To build a simulator that can answer the types of questions you want to answer, you need to understand what the inputs to your simulation are. There are lots of ways to answer or categorize these inputs, but here are two: (1) Are the inputs to your simulation discrete events or continuous flows? In a physics simulation, you can consider a discrete event at time t where a heavy object is placed on the bridge, or you can consider a continuous gust of wind that various from one rate to the next over a time period (t_0,t₁). (2) Likewise, for a distributed system, you can consider the discrete event where a Kubernetes Deployment scales from A replicas to B at time t, or you could consider a rate of traffic flow hitting a particular endpoint that varies continuously over some time period. Perhaps it's obvious by now, but the choices you make here will dramatically impact the types of simulations that you can run.

What do you do when your simulation diverges from reality?

The entire point of running a simulation is to create an abstraction of reality; in particular, this means that every simulation you run will be lossy. The important question is whether you can still glean useful information from the lossy simulation. The most challenging question is: How do you make progress when your simulation no longer reflects what actually happened?

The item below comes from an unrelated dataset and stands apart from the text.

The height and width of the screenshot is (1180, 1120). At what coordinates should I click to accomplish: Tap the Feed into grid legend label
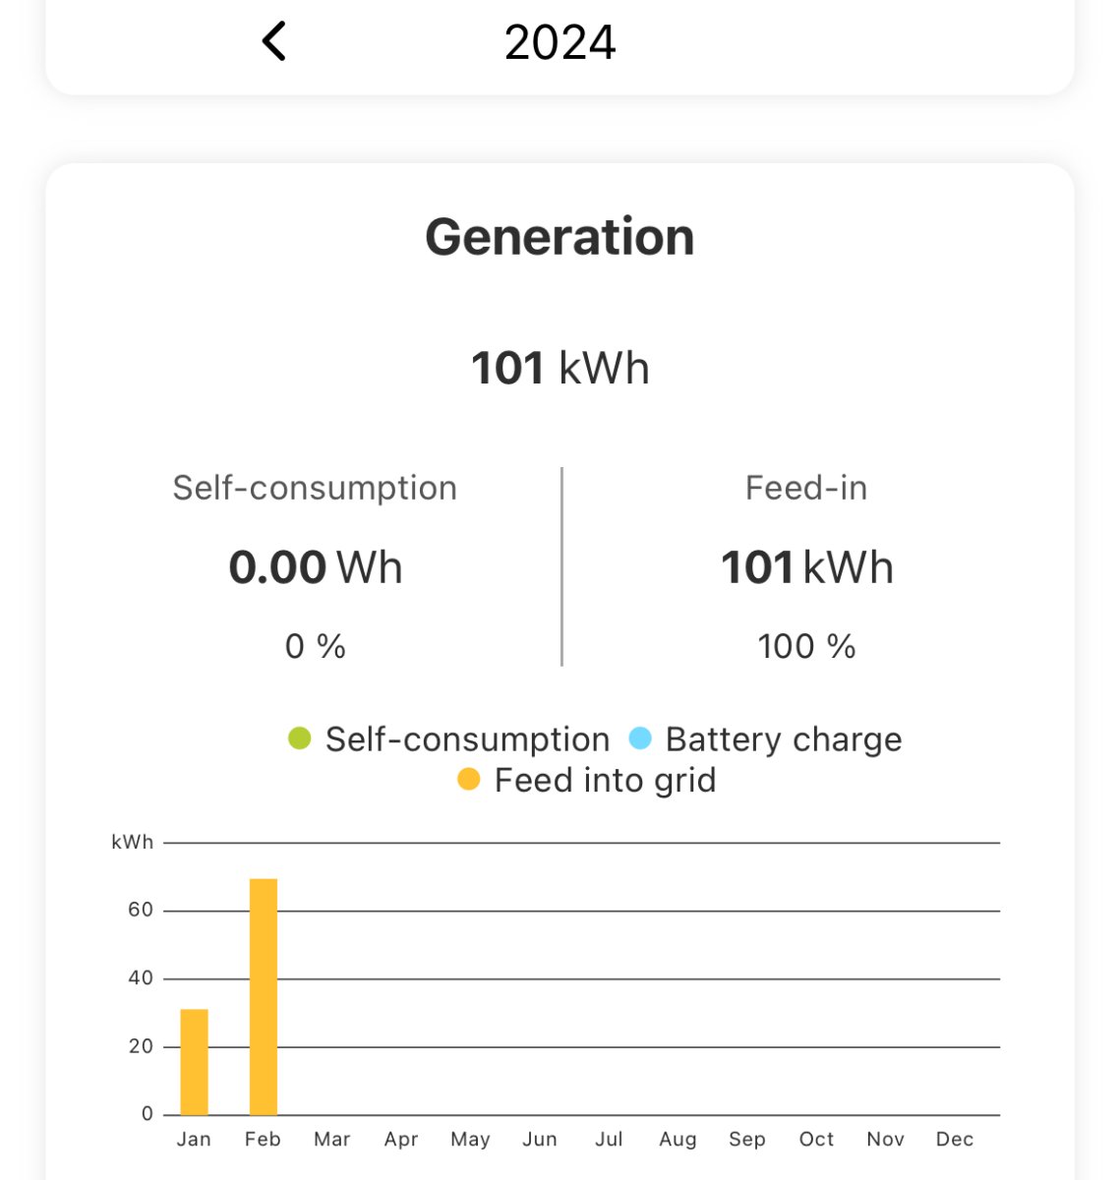pos(605,781)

Consider a real Kubernetes cluster, on which a Deployment scales from 10 to 15 replicas. Perhaps this scaling activity was the result of a bug in an autoscaler. You, the infrastructure engineer in charge of this system, fix the bug in the autoscaler and want to rerun the simulation. Your change causes the Deployment to scale down from 10 to 5 replicas. What do you do with the information about the five pods that scaled up in the original scenario? Do you throw it away and just let the simulation evolve organically from that point? Do you keep that information and apply it the next time the simulated Deployment needs to scale up? There are no right answers here, and everything you do will involve a bit of make-believe. At this point you need to turn to statistics: Can you compute probabilities for the different actions that might occur? Can you create confidence intervals for the output of your simulations? Then you can still get some useful information out of the make-believe scenario that you've constructed.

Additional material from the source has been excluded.